DIRECTIONS >> This task calls for the lines below starting at the one containing "Where should I click to: Select" and ending at the one containing "The image size is (418, 207).", repeated exactly with both ends kept and pictures left out.

START EXTRACTED DATA

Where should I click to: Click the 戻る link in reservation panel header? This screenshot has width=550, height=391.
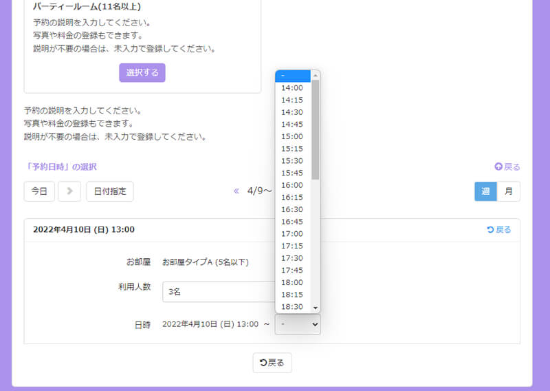pos(498,230)
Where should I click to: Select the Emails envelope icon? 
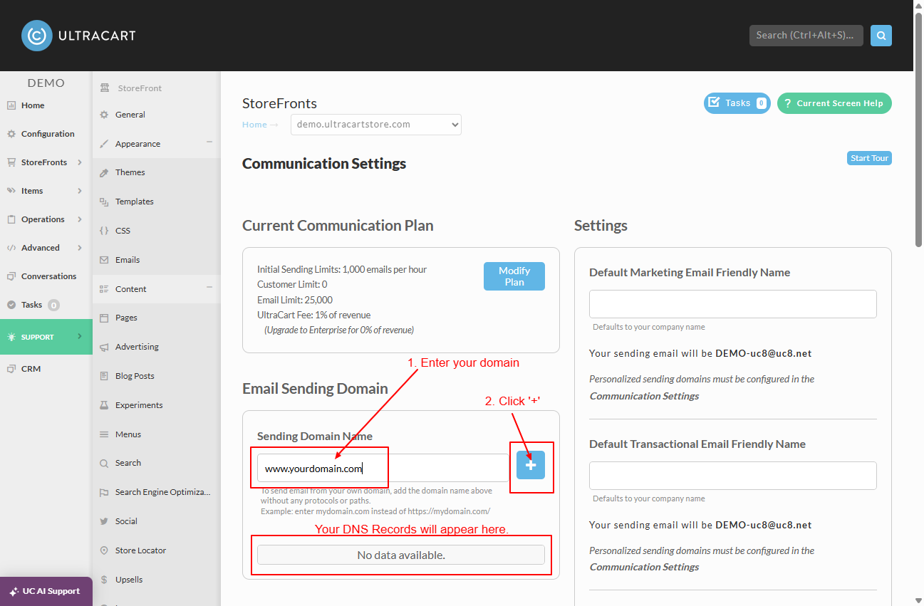coord(104,260)
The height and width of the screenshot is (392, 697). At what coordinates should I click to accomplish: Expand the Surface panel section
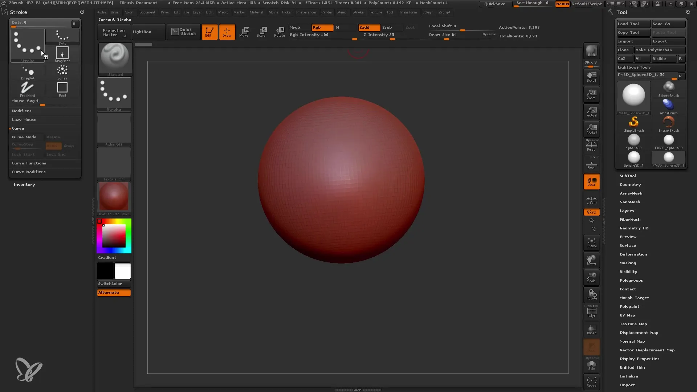[628, 245]
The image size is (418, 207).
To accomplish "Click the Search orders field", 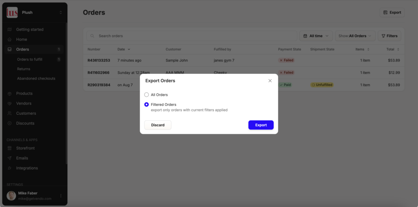I will [x=192, y=36].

END EXTRACTED DATA

OUTPUT FOR THIS TASK >>
Where should I click to: Select the Emails envelope icon? 
coord(104,260)
The height and width of the screenshot is (392, 697). At what coordinates should I click to accomplish: Expand the Surface panel section
[628, 245]
The image size is (418, 207).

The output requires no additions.